Cheers for now and please watch for our full posts later this week when we return to Penang
Apologizing for the long delay between posts, here we are in Tasmania at our first ever work exchange. So far it’s been very enriching, enjoyable and delicious. Briefly put, our hosts Anne and Bill are perhaps the most generous people anywhere on the entire Workaway.org program and that says a lot since there’s over 30,000 different hosts worldwide. But more on that later. Time flies by and the hours slip away so I’m sneaking in a quick post on our first week in Australia and I’ll post much more about the work exchange after we get back to Penang. Lucky enough to have an old friend of Diane’s living in the southeastern Melbourne suburbs, we landed at Melbourne for a week of exploring the big city before heading to Tasmania. Not the best Air Asia experience, for some reason they use the oldest and crappiest looking planes in the fleet to fly the longest haul routes. Cramped seats and an annoying staff that seemed irritated made the seven hour flight overnight flight acceptable but nothing like a transcontinental flight on Cathay Pacific where everyone sleeps and the crew doesn’t make announcements every hour telling you how much longer the flight will last. But since the other options like Quanta or Singapore Air fall outside our budget, we settled in and slept as much as possible before arriving in the strange and fascinating continent known as Australia.
The real Tasmanian Devil
The first ting we noticed about Australia jumped right out at us upon arriving at the amazingly modern but very busy airport in Melbourne. Australians are friendly. Very very friendly. And polite. Thrown by this strange attitude that conflicts drastically with much of the large British expat population in Penang, I’d say they’re so friendly they make Canadians look rude. And that’s saying a lot.

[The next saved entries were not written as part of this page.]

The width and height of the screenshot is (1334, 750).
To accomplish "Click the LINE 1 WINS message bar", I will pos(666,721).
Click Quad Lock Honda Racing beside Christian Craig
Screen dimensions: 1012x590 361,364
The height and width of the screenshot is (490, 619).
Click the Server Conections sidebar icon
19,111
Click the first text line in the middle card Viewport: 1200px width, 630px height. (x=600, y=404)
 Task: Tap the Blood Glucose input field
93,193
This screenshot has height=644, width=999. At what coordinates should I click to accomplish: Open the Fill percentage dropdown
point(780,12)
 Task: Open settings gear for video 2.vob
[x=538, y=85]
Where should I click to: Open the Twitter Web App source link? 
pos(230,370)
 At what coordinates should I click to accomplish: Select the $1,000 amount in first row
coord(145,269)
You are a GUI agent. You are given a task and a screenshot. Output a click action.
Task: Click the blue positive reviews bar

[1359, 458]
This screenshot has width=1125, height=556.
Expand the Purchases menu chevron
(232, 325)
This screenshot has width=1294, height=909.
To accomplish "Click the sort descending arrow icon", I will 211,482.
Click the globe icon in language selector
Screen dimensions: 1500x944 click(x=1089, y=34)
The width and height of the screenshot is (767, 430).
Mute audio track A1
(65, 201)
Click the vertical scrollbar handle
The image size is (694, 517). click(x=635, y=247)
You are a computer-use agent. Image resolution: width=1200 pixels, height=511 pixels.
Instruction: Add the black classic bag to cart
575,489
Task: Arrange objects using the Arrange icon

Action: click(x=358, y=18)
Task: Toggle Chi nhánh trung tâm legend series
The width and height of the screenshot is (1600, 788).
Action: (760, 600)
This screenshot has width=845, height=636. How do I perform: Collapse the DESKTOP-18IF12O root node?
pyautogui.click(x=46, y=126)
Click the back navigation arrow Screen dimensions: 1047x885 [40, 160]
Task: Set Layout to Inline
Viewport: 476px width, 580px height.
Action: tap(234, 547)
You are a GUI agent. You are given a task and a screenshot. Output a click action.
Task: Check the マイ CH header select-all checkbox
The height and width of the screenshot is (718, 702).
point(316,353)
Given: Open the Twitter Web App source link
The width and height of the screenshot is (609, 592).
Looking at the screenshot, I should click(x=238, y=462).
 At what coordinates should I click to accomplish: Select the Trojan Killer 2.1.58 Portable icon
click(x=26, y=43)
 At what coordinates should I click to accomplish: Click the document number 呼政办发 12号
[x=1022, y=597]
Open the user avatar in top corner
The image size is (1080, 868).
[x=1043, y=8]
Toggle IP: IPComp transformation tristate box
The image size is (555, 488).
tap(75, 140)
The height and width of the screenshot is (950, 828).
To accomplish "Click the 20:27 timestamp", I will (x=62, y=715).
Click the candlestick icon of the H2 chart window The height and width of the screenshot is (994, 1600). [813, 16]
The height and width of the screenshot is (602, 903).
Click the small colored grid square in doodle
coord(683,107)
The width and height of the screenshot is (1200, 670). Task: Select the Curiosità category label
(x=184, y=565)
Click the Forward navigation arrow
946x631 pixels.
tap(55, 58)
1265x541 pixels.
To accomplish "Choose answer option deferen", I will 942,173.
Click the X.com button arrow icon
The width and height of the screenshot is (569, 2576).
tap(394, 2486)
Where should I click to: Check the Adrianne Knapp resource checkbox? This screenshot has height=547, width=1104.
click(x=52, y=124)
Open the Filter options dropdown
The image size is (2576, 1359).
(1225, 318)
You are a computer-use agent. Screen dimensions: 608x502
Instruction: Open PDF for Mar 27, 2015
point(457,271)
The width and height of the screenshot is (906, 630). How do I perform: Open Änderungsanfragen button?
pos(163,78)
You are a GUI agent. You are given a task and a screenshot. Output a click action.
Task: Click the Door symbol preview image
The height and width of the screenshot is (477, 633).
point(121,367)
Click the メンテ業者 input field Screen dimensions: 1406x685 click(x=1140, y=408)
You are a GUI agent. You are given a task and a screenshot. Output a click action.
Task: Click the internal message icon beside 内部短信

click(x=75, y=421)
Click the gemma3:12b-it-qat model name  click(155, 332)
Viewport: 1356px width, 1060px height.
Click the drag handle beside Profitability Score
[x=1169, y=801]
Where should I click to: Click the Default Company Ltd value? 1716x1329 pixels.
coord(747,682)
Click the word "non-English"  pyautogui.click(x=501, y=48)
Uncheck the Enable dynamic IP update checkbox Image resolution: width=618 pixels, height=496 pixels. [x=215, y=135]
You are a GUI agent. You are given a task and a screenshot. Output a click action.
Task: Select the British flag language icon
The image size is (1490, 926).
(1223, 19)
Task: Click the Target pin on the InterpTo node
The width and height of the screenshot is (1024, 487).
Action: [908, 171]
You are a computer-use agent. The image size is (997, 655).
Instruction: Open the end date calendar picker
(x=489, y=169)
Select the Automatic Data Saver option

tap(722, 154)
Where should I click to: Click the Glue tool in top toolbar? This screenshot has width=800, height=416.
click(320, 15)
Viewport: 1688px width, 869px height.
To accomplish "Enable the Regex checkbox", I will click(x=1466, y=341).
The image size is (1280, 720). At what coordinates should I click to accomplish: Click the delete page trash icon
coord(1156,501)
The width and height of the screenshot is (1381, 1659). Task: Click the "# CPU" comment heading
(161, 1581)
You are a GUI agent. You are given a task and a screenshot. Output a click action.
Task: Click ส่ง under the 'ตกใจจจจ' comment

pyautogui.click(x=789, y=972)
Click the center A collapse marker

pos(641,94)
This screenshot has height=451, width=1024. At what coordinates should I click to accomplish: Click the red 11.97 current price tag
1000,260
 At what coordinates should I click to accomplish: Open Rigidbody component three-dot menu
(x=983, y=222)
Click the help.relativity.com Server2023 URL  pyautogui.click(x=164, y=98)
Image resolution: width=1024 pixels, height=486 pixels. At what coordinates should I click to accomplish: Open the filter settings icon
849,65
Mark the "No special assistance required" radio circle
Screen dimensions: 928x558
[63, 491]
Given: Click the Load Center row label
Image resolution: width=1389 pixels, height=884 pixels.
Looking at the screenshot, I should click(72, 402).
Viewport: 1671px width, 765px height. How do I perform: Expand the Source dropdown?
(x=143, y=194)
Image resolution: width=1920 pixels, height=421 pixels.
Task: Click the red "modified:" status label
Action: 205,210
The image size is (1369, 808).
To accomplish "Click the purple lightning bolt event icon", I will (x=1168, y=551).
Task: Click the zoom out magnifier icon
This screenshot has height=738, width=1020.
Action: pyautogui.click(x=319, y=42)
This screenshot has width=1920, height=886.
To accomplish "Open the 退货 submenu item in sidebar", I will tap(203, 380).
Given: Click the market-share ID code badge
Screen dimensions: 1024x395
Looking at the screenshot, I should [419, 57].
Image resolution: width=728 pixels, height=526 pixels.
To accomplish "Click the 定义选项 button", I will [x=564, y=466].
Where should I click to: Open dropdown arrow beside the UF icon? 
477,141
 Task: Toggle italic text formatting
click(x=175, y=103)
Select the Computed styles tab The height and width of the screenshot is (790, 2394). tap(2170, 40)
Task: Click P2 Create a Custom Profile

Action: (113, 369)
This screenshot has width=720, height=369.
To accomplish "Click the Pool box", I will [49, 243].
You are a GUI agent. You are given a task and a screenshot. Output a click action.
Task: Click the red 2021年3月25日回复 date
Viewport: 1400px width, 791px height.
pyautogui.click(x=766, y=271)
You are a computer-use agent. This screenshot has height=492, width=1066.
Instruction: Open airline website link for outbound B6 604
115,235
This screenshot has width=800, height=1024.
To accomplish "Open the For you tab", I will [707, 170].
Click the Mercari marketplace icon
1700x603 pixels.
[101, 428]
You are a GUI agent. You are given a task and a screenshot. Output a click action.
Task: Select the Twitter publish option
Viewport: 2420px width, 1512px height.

Going out of their way to help you, everyone volunteers to help in any way they can, they strike up conversations on the long line to get out of the airport and the only way to annoy an Aussie is doing something rude like jumping the queue which elicits a firm but non threatening reminder that this isn’t America and everyone should obey the rules. Politely of course. Oh yes, don’t even attempt to bring anything that even resembles food into Australia from a simple bag of chips to fresh fruit and that includes packaged and processed goods from your home country unless you enjoy heading to a separate line where they train food sniffing dogs to catch violators. Do what we did and bring your friends a Malaysian cookbook or some other local souvenir.